Hemmy does not eat food. He vacuums it into his belly at Mach speeds. We decided the best course of action would be to split his daily allowance into portions and feed him twice a day. We knew that if we fed him the full portion all at once that he would eat it immediately and be hungry later. We started with large portions and slowly trimmed him down to the amount recommended by our vet. Hemmy raved and protested the changes but he lost weight.

Now, many years later, Hemmy maintains a healthy weight. We still feed him two servings a day of a top quality food. He likes the food. He does not like the limited quantity.

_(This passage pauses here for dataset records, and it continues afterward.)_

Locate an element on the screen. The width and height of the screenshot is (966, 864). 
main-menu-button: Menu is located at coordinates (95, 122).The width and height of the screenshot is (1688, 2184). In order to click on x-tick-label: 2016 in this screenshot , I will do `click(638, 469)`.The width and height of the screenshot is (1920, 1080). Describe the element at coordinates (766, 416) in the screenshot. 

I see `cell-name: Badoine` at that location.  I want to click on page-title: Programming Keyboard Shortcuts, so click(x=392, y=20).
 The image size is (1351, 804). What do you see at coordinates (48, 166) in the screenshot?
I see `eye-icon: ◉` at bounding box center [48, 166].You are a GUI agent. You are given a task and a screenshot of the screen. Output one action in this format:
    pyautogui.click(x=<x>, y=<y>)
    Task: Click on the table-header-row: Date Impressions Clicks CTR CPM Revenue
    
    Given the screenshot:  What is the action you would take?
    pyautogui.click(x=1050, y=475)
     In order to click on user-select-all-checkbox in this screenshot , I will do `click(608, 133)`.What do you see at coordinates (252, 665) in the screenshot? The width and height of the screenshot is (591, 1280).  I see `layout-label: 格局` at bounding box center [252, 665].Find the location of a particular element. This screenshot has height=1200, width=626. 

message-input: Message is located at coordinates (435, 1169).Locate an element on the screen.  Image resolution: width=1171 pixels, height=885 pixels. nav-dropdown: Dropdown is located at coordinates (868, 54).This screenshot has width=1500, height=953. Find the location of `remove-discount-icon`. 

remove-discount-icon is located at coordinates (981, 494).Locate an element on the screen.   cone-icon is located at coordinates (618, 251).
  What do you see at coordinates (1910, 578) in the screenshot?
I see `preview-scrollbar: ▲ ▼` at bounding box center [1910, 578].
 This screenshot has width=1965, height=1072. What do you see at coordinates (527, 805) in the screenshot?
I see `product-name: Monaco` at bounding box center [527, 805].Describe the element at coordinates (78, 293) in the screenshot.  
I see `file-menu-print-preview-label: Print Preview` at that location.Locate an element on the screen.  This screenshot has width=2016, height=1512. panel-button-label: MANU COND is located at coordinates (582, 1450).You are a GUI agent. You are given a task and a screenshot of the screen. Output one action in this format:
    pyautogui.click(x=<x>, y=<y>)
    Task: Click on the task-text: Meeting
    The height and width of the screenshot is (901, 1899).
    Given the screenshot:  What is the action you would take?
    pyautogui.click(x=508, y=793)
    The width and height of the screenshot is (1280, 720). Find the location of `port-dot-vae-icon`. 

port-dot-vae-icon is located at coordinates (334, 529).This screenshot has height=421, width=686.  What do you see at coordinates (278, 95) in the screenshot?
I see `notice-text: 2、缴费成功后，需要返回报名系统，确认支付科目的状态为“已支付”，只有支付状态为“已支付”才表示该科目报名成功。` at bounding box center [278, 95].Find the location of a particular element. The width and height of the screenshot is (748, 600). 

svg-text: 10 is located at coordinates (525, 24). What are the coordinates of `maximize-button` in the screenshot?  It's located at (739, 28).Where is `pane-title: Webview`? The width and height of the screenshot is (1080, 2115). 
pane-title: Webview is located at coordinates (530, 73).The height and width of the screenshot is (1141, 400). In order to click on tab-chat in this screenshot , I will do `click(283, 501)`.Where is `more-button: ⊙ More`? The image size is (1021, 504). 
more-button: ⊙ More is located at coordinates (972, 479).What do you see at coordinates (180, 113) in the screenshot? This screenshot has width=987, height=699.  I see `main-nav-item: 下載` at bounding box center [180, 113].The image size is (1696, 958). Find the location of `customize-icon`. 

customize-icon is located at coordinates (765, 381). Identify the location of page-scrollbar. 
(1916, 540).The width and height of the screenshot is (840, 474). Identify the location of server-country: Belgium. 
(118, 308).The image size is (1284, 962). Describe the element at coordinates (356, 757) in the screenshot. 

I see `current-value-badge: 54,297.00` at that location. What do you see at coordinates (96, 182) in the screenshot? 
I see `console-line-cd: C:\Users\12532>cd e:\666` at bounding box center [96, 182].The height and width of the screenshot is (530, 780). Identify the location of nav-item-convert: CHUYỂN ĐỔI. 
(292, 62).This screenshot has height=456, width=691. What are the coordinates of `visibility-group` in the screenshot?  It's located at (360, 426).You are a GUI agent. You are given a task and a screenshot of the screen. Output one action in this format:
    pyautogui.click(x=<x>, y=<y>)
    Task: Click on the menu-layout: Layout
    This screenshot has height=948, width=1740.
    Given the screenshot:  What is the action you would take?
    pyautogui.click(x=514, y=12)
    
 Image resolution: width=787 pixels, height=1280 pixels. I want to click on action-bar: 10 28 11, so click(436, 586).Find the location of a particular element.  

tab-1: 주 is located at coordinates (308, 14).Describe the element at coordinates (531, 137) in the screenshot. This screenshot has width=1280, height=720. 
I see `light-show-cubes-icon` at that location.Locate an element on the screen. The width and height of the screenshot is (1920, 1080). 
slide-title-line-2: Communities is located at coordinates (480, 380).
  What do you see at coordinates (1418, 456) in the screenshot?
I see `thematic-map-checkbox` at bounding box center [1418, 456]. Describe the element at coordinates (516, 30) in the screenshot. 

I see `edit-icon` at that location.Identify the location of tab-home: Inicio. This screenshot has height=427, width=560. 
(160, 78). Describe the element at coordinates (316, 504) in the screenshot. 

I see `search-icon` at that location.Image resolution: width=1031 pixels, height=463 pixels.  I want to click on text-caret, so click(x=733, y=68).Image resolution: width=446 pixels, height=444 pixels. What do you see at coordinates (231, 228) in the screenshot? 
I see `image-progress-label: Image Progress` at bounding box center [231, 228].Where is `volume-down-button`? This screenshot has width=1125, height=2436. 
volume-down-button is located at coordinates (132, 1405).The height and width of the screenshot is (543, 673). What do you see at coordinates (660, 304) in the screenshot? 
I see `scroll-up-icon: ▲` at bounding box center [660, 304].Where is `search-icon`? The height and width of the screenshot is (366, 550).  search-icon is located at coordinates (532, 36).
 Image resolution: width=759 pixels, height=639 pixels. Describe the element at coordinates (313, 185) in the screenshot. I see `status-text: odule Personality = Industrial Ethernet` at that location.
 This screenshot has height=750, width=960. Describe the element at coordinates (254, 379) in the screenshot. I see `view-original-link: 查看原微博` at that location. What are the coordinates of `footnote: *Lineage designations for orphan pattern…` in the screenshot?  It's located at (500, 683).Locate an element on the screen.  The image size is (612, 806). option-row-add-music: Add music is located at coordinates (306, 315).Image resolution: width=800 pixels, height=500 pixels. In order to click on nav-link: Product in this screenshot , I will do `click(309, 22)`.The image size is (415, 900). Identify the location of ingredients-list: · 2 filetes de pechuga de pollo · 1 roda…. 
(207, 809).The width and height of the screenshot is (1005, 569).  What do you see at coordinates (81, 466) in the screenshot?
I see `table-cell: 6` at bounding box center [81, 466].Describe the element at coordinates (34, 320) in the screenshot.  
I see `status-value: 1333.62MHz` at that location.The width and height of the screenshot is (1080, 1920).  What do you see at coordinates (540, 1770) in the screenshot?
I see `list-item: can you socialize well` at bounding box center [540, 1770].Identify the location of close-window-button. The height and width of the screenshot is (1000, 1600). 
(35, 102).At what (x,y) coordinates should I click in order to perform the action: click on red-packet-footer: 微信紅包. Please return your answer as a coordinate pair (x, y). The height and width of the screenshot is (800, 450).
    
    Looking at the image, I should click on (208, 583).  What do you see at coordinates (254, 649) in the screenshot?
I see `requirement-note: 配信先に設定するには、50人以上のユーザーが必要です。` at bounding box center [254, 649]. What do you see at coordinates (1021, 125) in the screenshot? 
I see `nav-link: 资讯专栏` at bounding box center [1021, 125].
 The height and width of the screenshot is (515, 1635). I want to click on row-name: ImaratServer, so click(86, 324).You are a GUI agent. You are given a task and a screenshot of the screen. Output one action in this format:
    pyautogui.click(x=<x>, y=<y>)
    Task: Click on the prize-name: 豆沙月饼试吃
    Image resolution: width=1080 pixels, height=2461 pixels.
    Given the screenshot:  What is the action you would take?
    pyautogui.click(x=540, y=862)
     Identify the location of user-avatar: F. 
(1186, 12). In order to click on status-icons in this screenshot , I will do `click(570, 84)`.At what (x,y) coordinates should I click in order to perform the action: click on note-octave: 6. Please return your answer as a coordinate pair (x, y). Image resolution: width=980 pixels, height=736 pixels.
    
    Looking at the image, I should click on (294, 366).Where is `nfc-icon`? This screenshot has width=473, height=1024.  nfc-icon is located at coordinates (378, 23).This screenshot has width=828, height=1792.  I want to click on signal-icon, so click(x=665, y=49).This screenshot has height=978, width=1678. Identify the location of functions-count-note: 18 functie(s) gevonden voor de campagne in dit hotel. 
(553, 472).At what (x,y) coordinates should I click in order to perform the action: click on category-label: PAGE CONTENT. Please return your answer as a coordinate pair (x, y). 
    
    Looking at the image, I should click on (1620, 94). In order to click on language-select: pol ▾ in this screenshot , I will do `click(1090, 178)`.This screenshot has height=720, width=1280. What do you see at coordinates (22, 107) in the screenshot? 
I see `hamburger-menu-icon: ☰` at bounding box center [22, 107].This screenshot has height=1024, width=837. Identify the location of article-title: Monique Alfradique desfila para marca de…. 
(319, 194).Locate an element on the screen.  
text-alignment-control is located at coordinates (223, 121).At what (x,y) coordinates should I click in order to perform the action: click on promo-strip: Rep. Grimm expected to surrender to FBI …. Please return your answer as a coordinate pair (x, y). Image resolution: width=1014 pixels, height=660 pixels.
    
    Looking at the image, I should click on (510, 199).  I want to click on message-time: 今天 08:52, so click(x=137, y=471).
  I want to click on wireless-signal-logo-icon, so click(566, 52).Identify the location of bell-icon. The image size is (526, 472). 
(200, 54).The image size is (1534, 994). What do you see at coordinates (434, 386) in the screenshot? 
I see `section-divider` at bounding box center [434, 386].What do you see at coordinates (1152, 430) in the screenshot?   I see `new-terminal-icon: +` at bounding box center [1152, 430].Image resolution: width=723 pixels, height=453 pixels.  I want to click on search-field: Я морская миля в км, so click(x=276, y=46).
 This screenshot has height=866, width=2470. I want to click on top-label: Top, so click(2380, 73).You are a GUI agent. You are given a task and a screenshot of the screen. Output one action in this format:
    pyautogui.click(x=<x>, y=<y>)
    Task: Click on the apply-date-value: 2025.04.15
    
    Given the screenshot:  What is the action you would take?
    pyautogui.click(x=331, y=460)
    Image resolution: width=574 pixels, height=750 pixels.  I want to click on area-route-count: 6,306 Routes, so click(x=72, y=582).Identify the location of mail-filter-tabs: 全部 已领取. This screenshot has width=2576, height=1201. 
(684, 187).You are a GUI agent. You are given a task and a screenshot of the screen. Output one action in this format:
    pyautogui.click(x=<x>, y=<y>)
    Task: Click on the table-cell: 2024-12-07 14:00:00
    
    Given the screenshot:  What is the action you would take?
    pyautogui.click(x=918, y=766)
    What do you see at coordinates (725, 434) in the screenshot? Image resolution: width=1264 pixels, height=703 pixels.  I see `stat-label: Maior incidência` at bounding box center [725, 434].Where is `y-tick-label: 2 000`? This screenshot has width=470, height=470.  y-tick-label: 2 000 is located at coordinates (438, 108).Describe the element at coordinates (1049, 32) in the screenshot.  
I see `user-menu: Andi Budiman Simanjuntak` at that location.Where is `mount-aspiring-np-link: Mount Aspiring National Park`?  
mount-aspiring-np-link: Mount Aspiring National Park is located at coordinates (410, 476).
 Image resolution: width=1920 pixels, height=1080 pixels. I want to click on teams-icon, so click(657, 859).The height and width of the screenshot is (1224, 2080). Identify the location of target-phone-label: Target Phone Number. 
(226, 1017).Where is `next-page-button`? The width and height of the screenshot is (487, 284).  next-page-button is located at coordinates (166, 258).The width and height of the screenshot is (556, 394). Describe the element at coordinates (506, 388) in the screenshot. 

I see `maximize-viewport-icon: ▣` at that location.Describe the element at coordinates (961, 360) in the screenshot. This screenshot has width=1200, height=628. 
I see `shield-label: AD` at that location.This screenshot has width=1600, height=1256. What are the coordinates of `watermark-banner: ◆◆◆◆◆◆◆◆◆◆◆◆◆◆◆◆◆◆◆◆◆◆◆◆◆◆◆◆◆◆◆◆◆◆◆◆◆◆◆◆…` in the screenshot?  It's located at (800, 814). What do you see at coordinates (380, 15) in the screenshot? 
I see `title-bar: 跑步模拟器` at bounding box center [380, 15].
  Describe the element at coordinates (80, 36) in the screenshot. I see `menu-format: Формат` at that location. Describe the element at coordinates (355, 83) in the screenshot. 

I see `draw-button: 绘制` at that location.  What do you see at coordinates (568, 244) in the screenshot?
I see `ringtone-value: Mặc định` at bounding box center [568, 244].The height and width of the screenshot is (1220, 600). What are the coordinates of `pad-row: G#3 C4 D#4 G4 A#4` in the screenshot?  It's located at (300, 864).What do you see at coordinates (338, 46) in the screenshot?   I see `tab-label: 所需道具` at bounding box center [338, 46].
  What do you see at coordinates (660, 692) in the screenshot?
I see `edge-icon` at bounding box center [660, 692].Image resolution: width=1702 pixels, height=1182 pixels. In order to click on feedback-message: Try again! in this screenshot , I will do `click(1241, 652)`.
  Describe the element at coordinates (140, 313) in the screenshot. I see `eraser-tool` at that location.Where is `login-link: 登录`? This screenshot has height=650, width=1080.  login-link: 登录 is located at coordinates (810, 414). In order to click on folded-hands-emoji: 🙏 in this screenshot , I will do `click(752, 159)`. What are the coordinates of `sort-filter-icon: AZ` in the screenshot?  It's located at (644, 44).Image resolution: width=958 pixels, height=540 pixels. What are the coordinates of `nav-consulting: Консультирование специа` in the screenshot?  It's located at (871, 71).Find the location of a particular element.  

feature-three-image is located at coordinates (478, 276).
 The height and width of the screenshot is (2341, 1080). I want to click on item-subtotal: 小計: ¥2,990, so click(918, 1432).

One unexpected side effect is that twice a day there is a miniature production in my house where Hemmy plays the starring role of a poor, neglected brown cat on the brink of starvation. He’s very convincing. A well-known Broadway producer recently contacted us regarding Hemmy’s abilities. He is working on an upcoming show with a role similar to the one Hemmy is currently performing, and he heard that Hemmy works for peanuts (well, cat food, but you get the idea). After some debate, we turned down the role. We were afraid the stress of life on Broadway might cause Hemmy to regain his lost weight.

However, Hemmy still gives two performances a day in my kitchen. For anyone wishing to attend one the begging…er, I mean acting, typically begins about two hours before the actual feeding time so there are plenty of opportunities to catch Hemmy in action. For ticket information, please call 404-555-4816.